Monday, August 22, 2011

The "D" Word

Okay, so it has to be said. As much as I’ve tried to reframe this whole thing as a “healthy eating plan” we all know I’m on a diet. Might as well call it like it is.
And really, it’s not all that bad. The eating, that is. I’m always surprised when I stop eating junk and start eating things that are actually good for my body by how much I actually LIKE the good things.

Cucumbers, for example, are so, so yummy. And tomatoes, especially fresh from the garden. And yes, even salad.

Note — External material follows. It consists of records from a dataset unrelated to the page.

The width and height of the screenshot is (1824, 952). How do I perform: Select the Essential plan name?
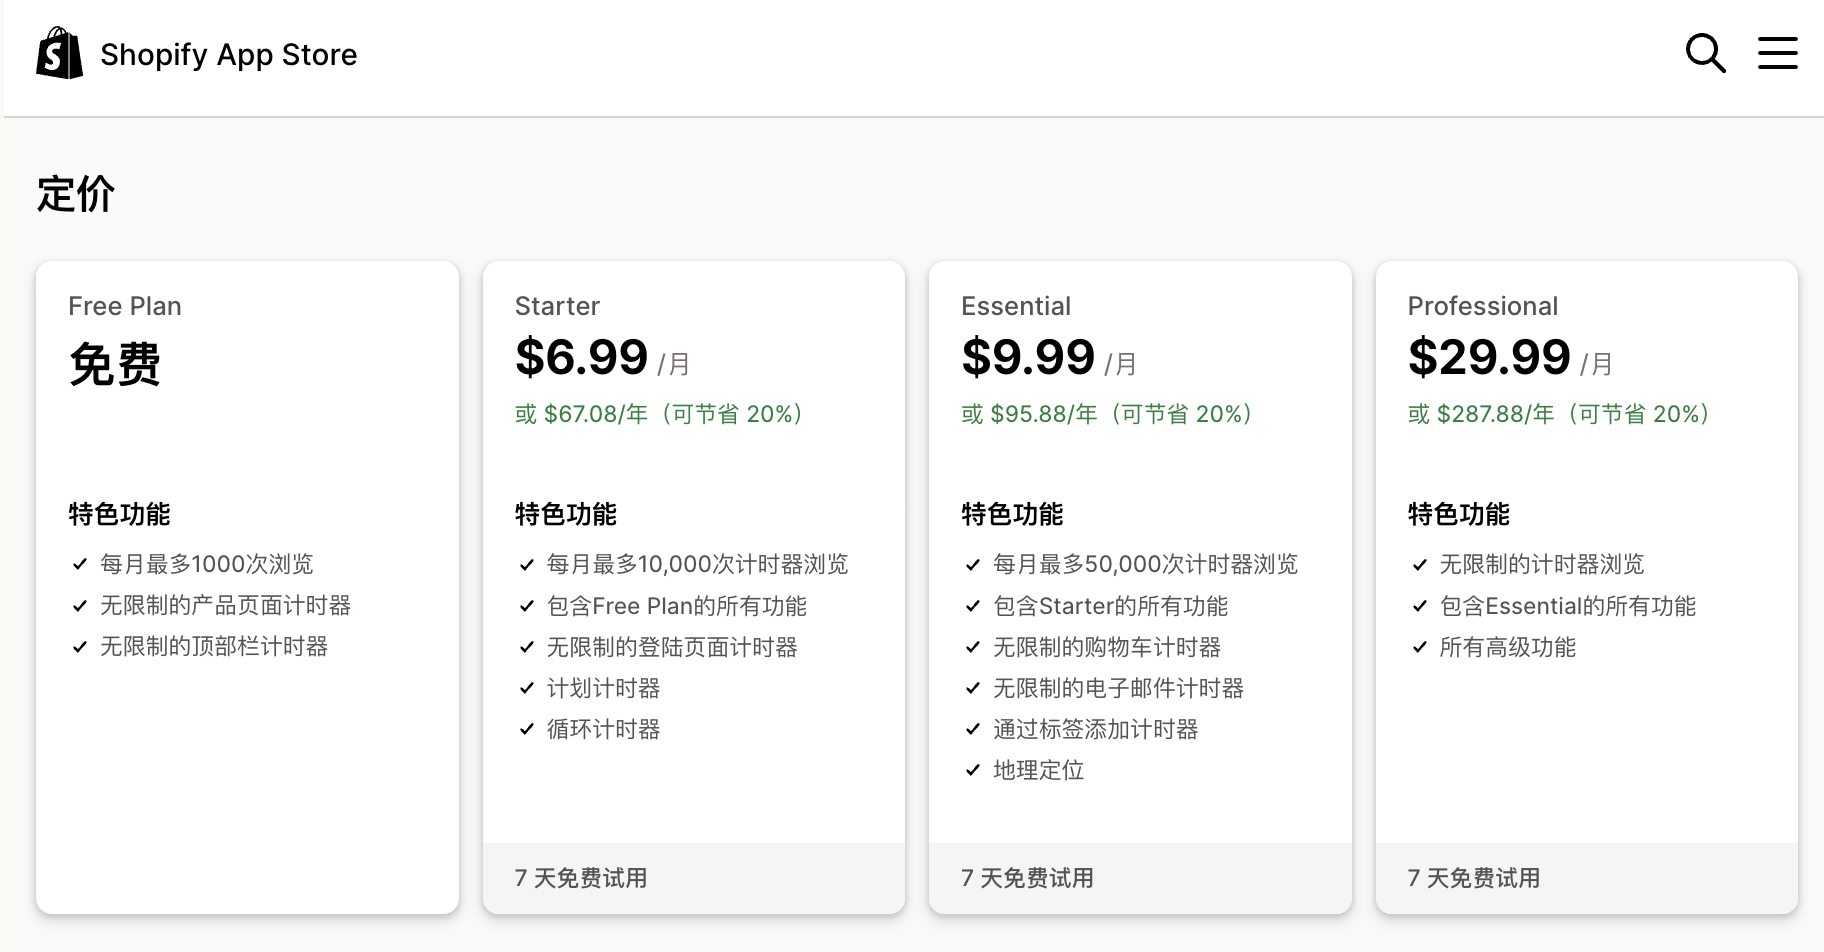1016,306
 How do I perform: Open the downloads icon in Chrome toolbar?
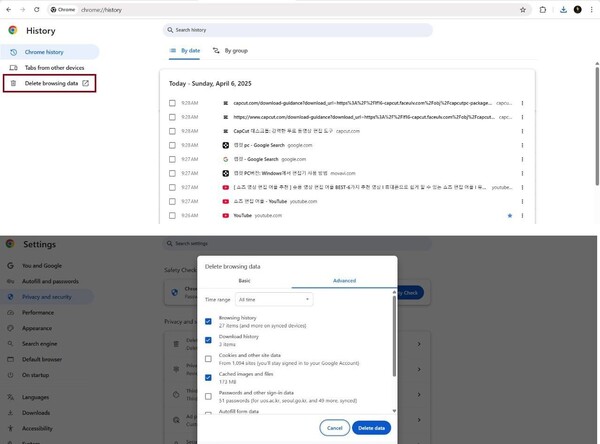click(562, 9)
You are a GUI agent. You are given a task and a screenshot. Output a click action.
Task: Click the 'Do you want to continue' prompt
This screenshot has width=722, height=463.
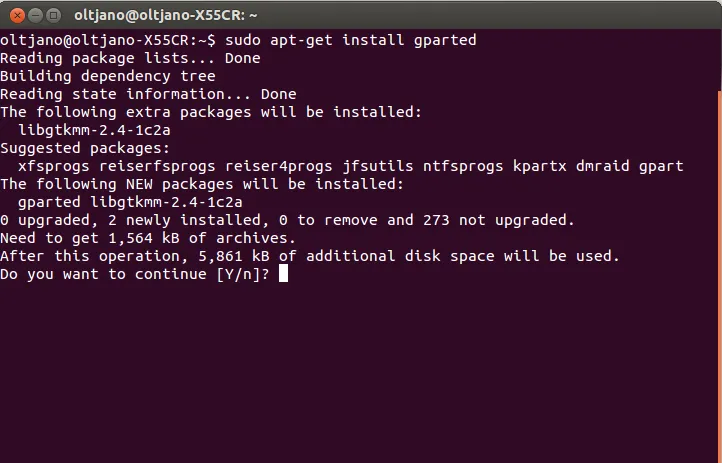coord(105,274)
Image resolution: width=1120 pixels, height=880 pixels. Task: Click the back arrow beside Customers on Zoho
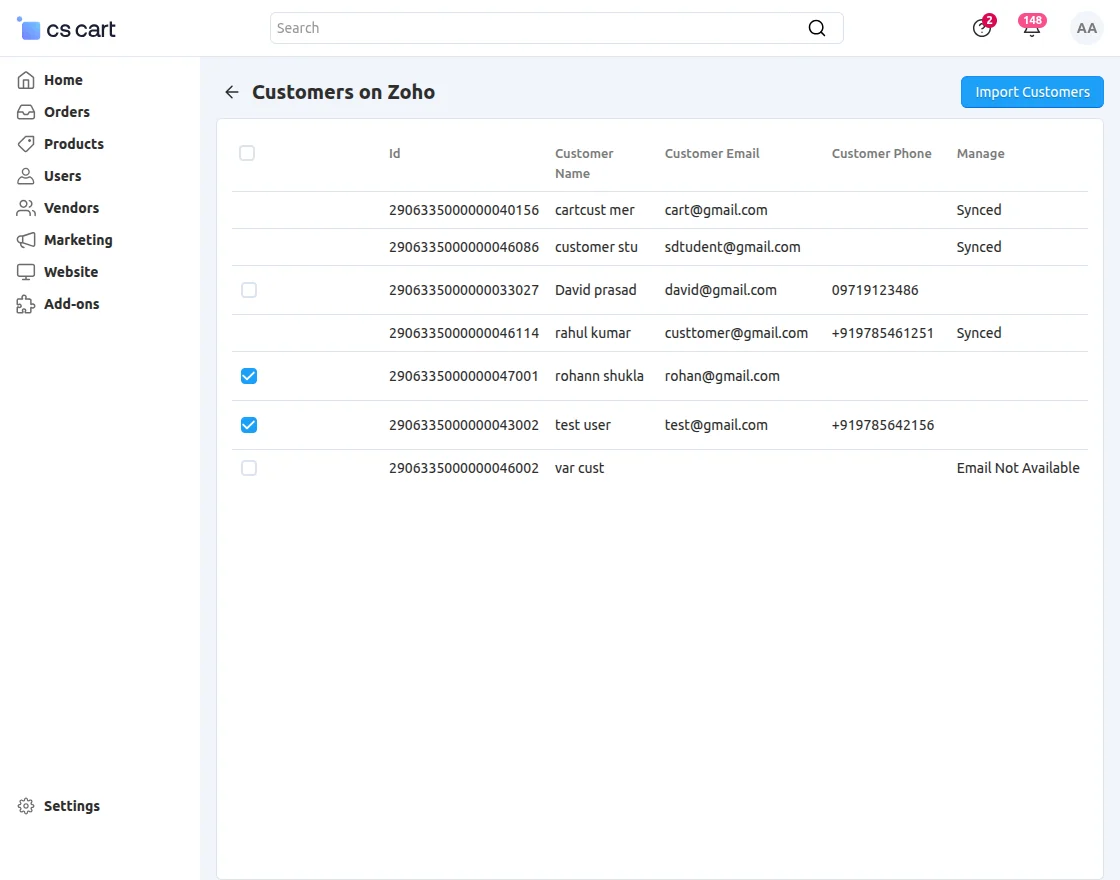tap(232, 92)
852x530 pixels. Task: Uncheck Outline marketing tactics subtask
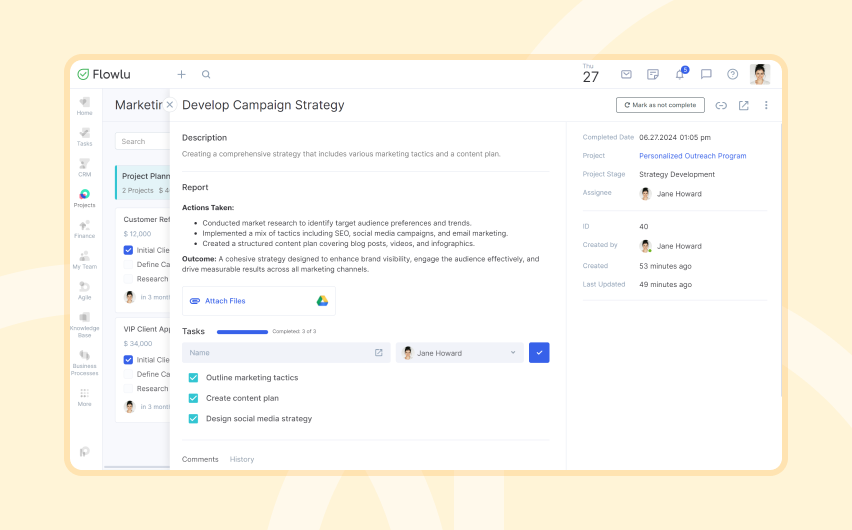click(193, 377)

But when I’m on a carb high, the only thing that I want is more carbs. Once I’ve had a single peppermint patty, I want more, more, more.
I’m an all or nothing girl. It sort of sucks, because I want to indulge at some point in my life, but I don’t want to get out of control again. See, I hate that I let myself go this far. I hate that to get to even the high end of my ideal weight range, I need to lose 50 more pounds. This is after already losing 13 pounds in the last three weeks.

Talk about lack of self-control.

But I don’t want this to turn into a wah, wah, wah post.

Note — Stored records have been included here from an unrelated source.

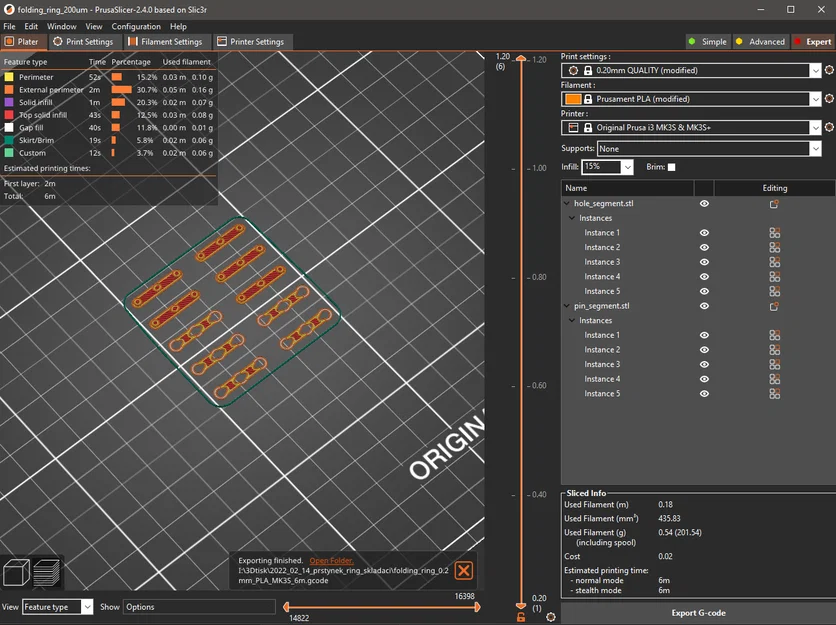Dismiss the Exporting finished notification
Screen dimensions: 836x625
click(x=463, y=570)
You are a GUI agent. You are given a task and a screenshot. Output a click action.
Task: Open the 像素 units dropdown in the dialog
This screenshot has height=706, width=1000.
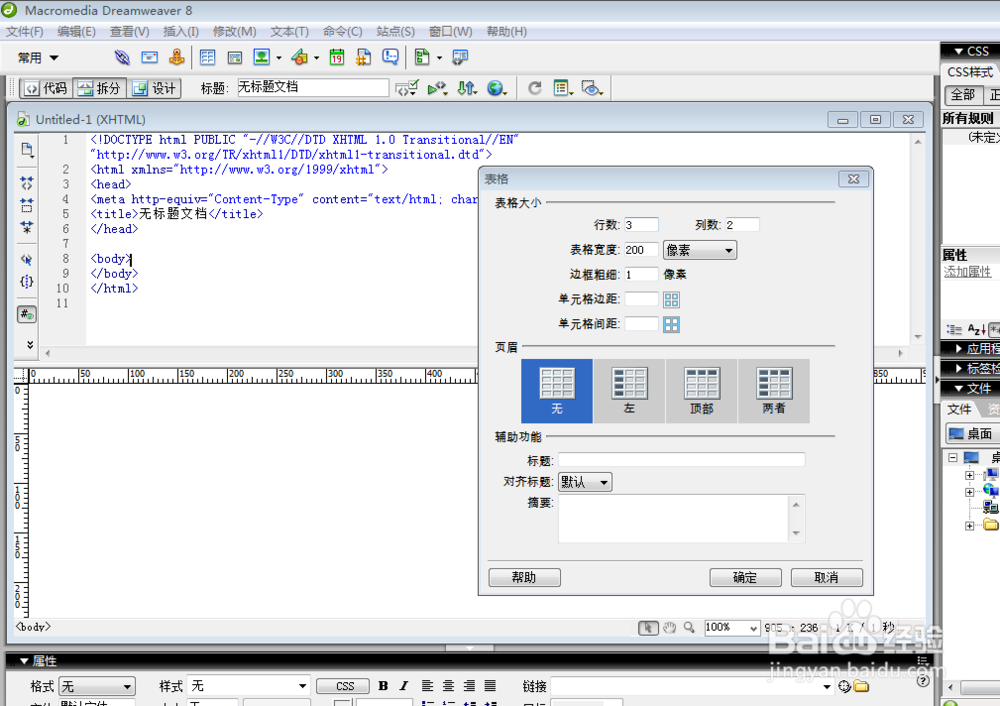[x=699, y=249]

I am dieting. Because I need to. And that’s okay. No, I’m not exercising yet, but that’s because I’m too self-conscious to get out there and just do it, even in front of my own family. I still feel gross even 13 pounds lighter than I was three weeks ago. But that’s okay, because September will be a new month, a new goal/project and that might be my exercise month. It could happen. And at that point, I’ll suck it up, get over myself and get out there to walk, bike, run…move.

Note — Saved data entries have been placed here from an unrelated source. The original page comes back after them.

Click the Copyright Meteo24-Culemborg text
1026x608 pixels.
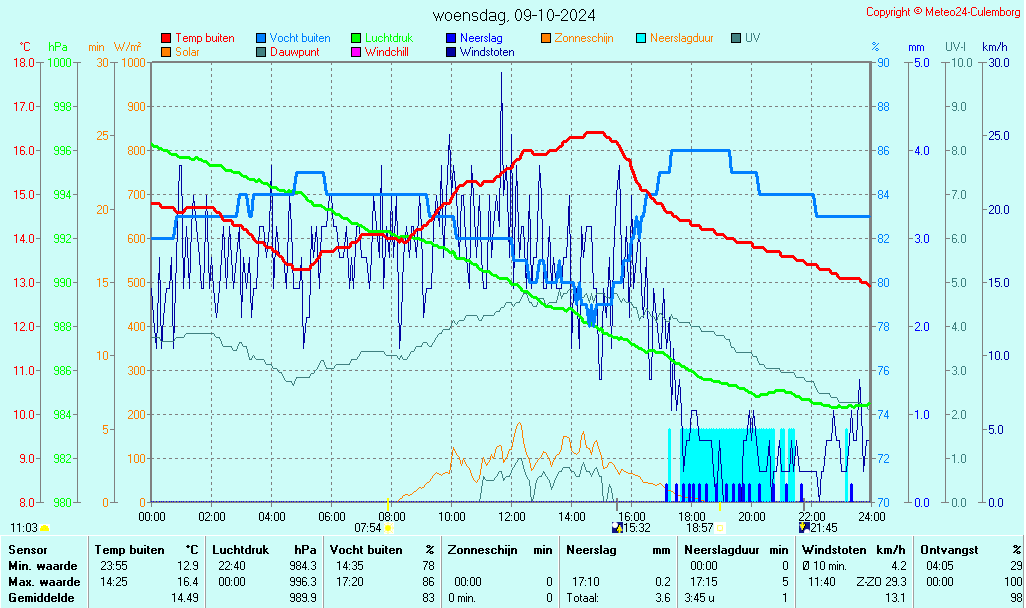click(x=943, y=12)
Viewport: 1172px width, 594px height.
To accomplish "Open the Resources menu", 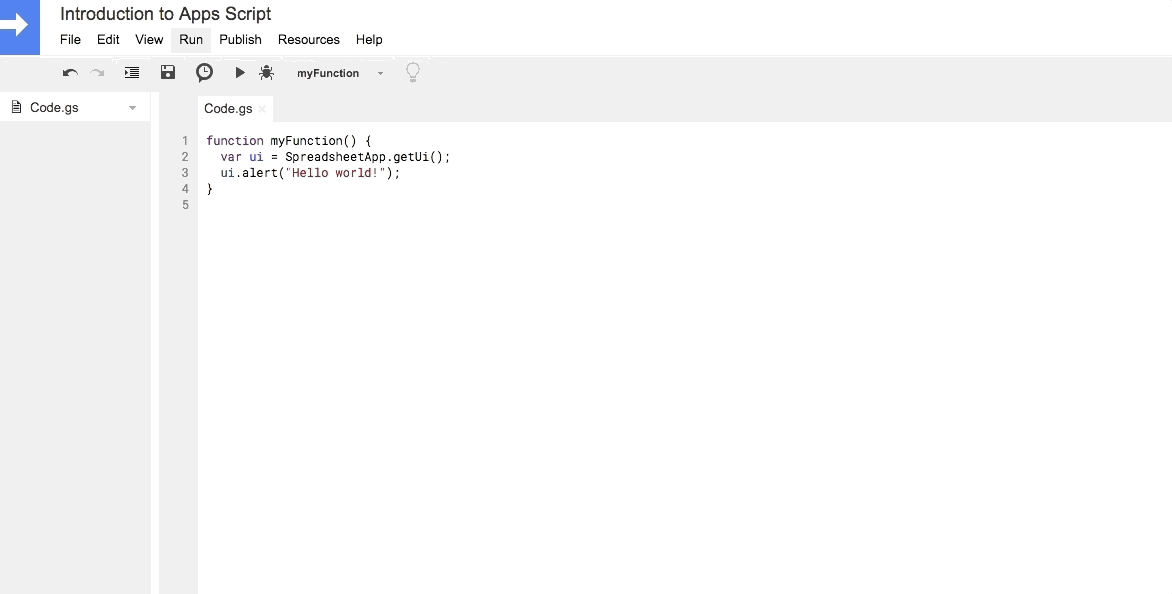I will point(309,40).
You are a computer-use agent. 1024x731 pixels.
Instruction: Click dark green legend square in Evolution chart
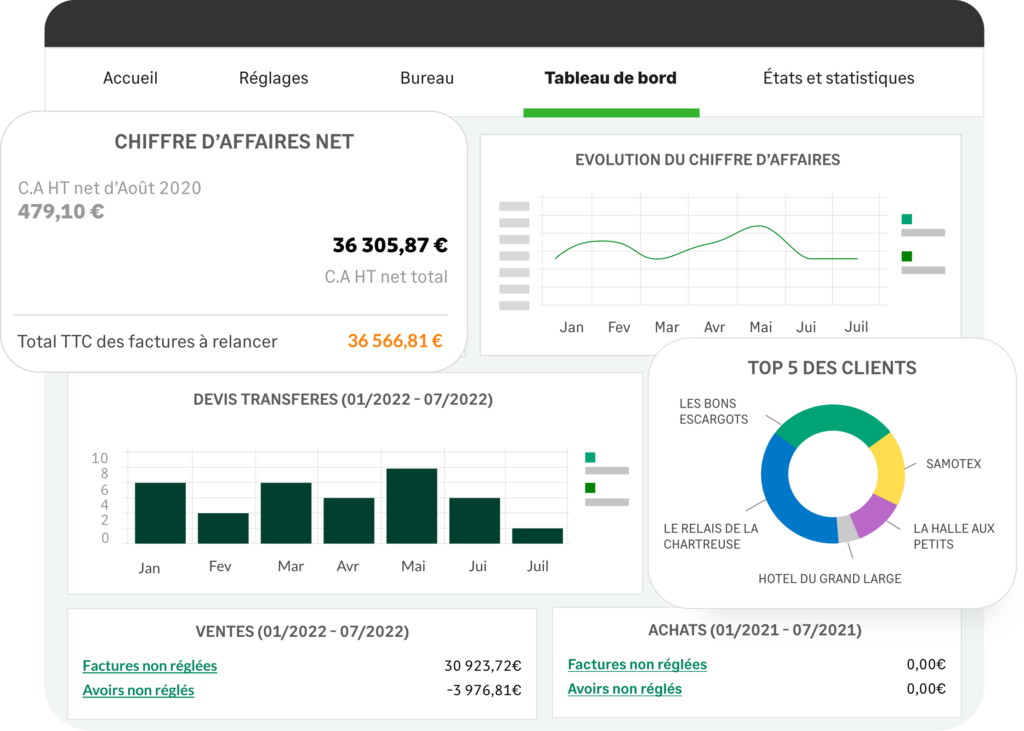point(906,256)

Because in the end, losing weight and getting healthy is all about eating less and moving more. That’s it. There is no big secret. It comes down to wanting to be healthy (or in my case, thin) more than wanting to eat those carbs/that candy/those chips/that extra helping of pie or mashed potatoes.

I realized this past weekend, though, that my decision to start eating healthy came on the heels of my month of gratitude. My month of finding something to be grateful for every single day. My month of not dwelling constantly on something I didn’t like about myself. Coincidence? I don’t think so. I think switching my mental processing did something, shifted something. It gave me the will, the confidence to make a change about something I didn’t like about myself.

That’s pretty awesome, I think. I’m taking a chance, making a change. And I’m taking credit for it. I am doing this. No one else can do it for me. No one else could make the decision to change my eating but me. And I’m doing it. So yeah, this is a great big “GO ME!” post. Sometimes, a girl’s got to pat herself on the back, even if just for a minute, wouldn’t want to strain my shoulder or anything. I’m sure by tomorrow, I’ll be back to feeling sorry for myself about something, so I hope you’ll all forgive a bit of self-congratulations for just today.

1 comment:

Brittany said...

I so know what you mean when it comes to all or nothing. I just know that for the rest of my life, I will have to eat like I am a diabetic. It is the only way to maintain my weight and feel good.